* _What is expected_
Print every line of the data word for word.

(Collection entries)

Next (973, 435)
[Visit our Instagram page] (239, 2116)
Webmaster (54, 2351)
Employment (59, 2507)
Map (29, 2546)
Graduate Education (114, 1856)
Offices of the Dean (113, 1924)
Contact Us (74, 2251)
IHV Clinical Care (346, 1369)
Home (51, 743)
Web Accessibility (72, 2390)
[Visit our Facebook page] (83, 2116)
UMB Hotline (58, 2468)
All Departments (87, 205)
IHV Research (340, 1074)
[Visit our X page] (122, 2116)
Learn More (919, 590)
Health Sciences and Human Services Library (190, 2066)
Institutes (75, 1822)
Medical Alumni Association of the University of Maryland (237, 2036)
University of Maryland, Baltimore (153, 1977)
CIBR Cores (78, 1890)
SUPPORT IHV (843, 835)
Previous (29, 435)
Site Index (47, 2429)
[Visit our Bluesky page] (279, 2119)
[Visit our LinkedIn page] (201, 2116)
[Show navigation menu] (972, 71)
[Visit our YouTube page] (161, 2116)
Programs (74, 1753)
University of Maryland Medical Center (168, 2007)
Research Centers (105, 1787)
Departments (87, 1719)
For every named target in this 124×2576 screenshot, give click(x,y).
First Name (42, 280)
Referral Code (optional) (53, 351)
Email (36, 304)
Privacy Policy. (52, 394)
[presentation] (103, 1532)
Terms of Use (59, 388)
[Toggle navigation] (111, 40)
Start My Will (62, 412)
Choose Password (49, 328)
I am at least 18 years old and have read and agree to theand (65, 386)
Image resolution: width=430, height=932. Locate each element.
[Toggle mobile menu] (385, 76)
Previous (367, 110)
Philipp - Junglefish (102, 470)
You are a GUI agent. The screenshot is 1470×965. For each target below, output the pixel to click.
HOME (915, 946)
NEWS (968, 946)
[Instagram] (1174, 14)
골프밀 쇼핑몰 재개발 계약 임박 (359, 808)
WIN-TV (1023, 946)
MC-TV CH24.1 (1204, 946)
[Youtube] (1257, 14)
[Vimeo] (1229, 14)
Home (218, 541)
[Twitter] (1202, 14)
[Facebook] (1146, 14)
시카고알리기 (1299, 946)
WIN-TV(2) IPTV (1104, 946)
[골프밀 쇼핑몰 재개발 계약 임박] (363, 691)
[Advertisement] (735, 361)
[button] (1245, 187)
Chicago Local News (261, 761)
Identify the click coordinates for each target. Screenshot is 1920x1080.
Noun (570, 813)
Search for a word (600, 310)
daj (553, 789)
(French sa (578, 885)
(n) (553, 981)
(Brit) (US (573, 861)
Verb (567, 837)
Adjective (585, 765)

* _Your solution_
Next (973, 435)
[Visit our Instagram page] (239, 2116)
Webmaster (54, 2351)
Employment (59, 2507)
Map (29, 2546)
Graduate Education (114, 1856)
Offices of the Dean (113, 1924)
Contact Us (74, 2251)
IHV Clinical Care (346, 1369)
Home (51, 743)
Web Accessibility (72, 2390)
[Visit our Facebook page] (83, 2116)
UMB Hotline (58, 2468)
All Departments (87, 205)
IHV Research (340, 1074)
[Visit our X page] (122, 2116)
Learn More (919, 590)
Health Sciences and Human Services Library (190, 2066)
Institutes (75, 1822)
Medical Alumni Association of the University of Maryland (237, 2036)
University of Maryland, Baltimore (153, 1977)
CIBR Cores (78, 1890)
SUPPORT IHV (843, 835)
Previous (29, 435)
Site Index (47, 2429)
[Visit our Bluesky page] (279, 2119)
[Visit our LinkedIn page] (201, 2116)
[Show navigation menu] (972, 71)
[Visit our YouTube page] (161, 2116)
Programs (74, 1753)
University of Maryland Medical Center (168, 2007)
Research Centers (105, 1787)
Departments (87, 1719)
For every named target in this 124×2576 screenshot, give click(x,y).
First Name (42, 280)
Referral Code (optional) (53, 351)
Email (36, 304)
Privacy Policy. (52, 394)
[presentation] (103, 1532)
Terms of Use (59, 388)
[Toggle navigation] (111, 40)
Start My Will (62, 412)
Choose Password (49, 328)
I am at least 18 years old and have read and agree to theand (65, 386)
Image resolution: width=430, height=932. Locate each element.
[Toggle mobile menu] (385, 76)
Previous (367, 110)
Philipp - Junglefish (102, 470)
You are a GUI agent. The screenshot is 1470×965. For each target below, output the pixel to click.
HOME (915, 946)
NEWS (968, 946)
[Instagram] (1174, 14)
골프밀 쇼핑몰 재개발 계약 임박 (359, 808)
WIN-TV (1023, 946)
MC-TV CH24.1 (1204, 946)
[Youtube] (1257, 14)
[Vimeo] (1229, 14)
Home (218, 541)
[Twitter] (1202, 14)
[Facebook] (1146, 14)
시카고알리기 (1299, 946)
WIN-TV(2) IPTV (1104, 946)
[골프밀 쇼핑몰 재개발 계약 임박] (363, 691)
[Advertisement] (735, 361)
[button] (1245, 187)
Chicago Local News (261, 761)
Identify the click coordinates for each target. Screenshot is 1920x1080.
Noun (570, 813)
Search for a word (600, 310)
daj (553, 789)
(French sa (578, 885)
(n) (553, 981)
(Brit) (US (573, 861)
Verb (567, 837)
Adjective (585, 765)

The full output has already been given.